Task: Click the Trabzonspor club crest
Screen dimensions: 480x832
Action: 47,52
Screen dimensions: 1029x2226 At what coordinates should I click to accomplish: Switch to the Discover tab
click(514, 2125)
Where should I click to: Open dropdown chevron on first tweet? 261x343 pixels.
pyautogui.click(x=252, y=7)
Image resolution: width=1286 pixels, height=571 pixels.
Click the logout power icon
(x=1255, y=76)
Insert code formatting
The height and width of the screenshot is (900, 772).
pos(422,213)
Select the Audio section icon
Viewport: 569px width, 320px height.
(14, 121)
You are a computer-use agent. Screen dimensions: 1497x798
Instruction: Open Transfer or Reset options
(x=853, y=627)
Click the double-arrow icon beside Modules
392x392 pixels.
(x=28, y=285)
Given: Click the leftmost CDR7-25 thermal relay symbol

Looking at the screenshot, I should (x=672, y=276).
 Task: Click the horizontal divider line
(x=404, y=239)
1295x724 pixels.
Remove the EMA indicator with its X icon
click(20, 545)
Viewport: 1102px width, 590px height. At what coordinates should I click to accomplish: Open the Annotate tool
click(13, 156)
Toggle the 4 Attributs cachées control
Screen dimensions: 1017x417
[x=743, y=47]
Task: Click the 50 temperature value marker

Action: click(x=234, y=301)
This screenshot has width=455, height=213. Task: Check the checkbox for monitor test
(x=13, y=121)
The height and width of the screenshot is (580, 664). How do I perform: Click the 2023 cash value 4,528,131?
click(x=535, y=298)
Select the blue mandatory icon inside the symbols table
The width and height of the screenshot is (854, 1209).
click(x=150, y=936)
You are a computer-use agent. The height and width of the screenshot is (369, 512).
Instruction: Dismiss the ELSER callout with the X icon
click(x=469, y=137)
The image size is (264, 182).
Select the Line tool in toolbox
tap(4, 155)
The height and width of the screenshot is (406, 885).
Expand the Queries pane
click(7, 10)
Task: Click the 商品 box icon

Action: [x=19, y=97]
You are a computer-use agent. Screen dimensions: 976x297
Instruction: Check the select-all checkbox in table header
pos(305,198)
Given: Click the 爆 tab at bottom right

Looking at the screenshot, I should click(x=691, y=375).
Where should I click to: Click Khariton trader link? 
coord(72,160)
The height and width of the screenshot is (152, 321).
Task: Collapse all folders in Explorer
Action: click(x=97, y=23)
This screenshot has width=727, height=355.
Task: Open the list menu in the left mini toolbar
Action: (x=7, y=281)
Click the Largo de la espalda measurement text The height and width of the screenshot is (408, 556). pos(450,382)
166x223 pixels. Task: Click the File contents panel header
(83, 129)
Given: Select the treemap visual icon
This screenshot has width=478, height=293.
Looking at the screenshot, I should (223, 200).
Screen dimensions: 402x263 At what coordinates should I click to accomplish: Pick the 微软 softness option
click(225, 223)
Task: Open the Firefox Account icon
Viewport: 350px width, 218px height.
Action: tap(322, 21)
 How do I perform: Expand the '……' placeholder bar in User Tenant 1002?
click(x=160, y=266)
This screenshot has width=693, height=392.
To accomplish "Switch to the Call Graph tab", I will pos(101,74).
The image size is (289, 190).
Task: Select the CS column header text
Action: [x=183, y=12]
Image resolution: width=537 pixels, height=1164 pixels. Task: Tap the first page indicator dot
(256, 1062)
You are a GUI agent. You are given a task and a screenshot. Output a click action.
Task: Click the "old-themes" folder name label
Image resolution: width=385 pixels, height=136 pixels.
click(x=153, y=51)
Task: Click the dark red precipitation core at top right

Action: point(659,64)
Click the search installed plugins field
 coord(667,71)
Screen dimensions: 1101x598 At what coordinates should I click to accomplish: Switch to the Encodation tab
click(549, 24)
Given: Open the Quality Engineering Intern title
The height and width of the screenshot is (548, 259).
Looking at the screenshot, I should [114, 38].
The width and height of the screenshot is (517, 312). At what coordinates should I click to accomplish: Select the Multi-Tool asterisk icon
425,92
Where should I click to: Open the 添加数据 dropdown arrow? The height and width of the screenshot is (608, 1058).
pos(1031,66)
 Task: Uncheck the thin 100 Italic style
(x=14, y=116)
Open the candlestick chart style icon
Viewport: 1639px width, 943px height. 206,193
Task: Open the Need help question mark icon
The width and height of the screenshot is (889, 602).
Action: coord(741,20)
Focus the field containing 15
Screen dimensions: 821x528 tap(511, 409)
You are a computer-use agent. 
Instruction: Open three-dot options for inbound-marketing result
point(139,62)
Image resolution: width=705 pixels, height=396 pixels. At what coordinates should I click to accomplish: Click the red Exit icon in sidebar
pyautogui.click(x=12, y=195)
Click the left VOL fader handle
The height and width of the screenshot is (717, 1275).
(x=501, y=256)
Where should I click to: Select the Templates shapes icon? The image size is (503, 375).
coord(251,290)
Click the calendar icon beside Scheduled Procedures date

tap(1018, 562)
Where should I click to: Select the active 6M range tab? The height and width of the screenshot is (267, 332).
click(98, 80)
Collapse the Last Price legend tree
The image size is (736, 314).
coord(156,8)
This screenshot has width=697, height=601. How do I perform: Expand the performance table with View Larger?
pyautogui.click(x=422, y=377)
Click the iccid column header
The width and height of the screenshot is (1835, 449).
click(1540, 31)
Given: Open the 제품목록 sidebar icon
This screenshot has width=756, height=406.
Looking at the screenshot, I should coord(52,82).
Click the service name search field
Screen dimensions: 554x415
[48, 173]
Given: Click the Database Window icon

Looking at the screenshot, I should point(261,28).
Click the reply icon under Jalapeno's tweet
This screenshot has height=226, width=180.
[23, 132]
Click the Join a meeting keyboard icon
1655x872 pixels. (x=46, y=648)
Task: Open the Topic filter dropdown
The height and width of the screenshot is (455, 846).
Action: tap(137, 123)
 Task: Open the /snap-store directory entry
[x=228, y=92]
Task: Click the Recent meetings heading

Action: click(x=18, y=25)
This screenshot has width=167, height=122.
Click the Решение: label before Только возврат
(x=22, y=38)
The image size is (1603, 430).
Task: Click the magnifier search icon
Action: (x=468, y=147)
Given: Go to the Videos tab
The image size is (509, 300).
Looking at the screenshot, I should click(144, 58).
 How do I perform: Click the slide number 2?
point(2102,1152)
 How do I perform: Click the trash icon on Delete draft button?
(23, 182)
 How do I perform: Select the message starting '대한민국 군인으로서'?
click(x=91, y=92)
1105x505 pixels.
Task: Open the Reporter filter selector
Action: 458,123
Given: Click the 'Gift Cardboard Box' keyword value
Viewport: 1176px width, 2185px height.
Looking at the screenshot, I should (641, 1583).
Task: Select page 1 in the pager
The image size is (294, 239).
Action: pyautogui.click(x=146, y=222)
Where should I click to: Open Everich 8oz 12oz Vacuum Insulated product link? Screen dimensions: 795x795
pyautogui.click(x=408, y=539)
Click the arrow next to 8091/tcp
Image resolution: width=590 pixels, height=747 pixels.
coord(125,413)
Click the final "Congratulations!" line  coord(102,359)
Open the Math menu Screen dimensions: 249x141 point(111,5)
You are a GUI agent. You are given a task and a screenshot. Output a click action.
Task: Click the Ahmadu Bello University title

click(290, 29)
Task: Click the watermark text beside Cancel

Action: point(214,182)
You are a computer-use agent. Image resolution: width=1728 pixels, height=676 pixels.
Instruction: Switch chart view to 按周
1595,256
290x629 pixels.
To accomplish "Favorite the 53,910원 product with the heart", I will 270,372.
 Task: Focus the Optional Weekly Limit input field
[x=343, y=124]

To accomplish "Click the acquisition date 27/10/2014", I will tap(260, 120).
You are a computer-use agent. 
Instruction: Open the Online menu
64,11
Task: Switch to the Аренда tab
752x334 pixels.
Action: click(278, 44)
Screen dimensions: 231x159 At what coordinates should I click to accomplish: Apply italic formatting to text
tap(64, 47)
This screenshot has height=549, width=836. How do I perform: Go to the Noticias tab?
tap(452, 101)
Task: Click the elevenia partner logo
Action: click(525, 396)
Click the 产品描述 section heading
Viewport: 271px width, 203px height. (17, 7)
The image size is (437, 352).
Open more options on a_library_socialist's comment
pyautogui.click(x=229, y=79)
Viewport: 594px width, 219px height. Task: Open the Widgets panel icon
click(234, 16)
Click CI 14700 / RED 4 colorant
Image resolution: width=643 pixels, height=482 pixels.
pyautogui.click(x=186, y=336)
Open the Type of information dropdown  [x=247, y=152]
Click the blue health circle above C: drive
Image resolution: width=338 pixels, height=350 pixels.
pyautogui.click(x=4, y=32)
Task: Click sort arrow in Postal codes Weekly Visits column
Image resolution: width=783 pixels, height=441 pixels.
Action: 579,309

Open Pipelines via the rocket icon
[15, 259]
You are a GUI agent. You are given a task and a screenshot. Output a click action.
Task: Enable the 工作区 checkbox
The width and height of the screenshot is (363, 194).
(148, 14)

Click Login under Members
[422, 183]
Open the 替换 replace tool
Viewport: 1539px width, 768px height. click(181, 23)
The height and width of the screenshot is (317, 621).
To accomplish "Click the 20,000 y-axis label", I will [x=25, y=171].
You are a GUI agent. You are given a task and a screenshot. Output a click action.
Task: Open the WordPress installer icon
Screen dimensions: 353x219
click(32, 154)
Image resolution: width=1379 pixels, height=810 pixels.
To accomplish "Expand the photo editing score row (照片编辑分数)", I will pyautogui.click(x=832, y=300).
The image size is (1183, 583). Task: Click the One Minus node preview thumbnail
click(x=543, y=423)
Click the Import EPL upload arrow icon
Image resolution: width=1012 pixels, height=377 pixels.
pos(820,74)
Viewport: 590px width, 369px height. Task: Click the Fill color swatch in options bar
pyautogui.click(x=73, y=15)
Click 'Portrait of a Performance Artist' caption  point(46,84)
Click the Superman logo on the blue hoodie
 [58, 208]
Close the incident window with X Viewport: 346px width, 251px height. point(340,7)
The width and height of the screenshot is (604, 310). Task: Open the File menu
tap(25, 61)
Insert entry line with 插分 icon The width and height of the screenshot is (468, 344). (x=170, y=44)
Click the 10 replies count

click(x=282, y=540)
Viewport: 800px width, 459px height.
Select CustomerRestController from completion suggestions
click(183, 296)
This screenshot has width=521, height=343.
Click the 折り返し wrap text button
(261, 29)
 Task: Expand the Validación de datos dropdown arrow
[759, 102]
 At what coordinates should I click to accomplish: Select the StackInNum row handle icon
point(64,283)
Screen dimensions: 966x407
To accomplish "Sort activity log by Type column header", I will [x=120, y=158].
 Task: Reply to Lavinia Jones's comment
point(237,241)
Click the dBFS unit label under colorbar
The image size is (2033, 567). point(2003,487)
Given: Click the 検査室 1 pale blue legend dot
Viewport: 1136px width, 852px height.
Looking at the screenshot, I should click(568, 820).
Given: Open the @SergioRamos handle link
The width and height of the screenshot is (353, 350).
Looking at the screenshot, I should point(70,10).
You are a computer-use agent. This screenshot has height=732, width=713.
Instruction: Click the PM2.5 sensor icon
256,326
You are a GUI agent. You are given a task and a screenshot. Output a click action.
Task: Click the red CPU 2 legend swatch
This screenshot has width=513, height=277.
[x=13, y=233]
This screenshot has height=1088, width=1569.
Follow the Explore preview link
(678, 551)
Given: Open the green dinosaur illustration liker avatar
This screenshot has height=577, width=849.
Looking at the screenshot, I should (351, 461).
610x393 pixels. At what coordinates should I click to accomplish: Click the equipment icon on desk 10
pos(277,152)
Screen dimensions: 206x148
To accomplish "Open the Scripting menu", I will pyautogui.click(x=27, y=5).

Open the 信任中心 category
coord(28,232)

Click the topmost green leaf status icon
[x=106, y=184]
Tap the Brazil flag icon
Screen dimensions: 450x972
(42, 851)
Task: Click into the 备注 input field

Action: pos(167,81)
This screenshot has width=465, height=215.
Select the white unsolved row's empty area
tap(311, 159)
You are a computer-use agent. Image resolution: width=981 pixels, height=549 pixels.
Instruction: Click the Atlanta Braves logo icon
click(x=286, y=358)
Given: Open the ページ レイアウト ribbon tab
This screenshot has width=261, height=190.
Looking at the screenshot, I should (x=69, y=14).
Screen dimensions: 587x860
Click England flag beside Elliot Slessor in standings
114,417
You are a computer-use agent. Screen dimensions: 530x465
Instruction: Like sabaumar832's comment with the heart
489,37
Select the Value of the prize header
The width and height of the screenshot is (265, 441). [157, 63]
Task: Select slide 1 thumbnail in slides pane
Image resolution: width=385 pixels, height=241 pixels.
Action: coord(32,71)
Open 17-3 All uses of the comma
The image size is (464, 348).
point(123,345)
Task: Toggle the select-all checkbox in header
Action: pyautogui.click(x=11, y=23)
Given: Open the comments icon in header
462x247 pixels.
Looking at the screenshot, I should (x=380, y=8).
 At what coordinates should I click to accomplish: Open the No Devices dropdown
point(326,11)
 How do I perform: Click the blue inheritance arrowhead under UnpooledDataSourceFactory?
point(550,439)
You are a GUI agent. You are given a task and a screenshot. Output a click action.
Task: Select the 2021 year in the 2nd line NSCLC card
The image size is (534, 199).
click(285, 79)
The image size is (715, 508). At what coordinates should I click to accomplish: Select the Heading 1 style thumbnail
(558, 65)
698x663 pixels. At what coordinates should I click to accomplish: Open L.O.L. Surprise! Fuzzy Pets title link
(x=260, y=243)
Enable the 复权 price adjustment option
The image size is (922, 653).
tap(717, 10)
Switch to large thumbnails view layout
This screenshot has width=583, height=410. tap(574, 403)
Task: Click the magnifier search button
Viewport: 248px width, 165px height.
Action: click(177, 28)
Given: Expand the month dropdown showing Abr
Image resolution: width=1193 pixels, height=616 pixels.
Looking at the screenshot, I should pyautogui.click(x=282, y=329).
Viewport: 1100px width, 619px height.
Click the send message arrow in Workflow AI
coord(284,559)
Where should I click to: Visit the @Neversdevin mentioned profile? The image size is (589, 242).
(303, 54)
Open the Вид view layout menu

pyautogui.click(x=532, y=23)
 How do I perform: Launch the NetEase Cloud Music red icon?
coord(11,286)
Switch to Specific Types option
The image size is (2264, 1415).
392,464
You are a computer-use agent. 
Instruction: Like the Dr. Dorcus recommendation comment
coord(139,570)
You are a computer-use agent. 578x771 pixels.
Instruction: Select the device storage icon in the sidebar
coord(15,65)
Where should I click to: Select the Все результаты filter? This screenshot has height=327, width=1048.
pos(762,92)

----------

Your objective
The lines to reproduce run from the line containing "Switch to Specific Types option" to the end of the listing; write them out exactly and add nothing.

Response area
Switch to Specific Types option
The image size is (2264, 1415).
392,464
You are a computer-use agent. 
Instruction: Like the Dr. Dorcus recommendation comment
coord(139,570)
You are a computer-use agent. 578x771 pixels.
Instruction: Select the device storage icon in the sidebar
coord(15,65)
Where should I click to: Select the Все результаты filter? This screenshot has height=327, width=1048.
pos(762,92)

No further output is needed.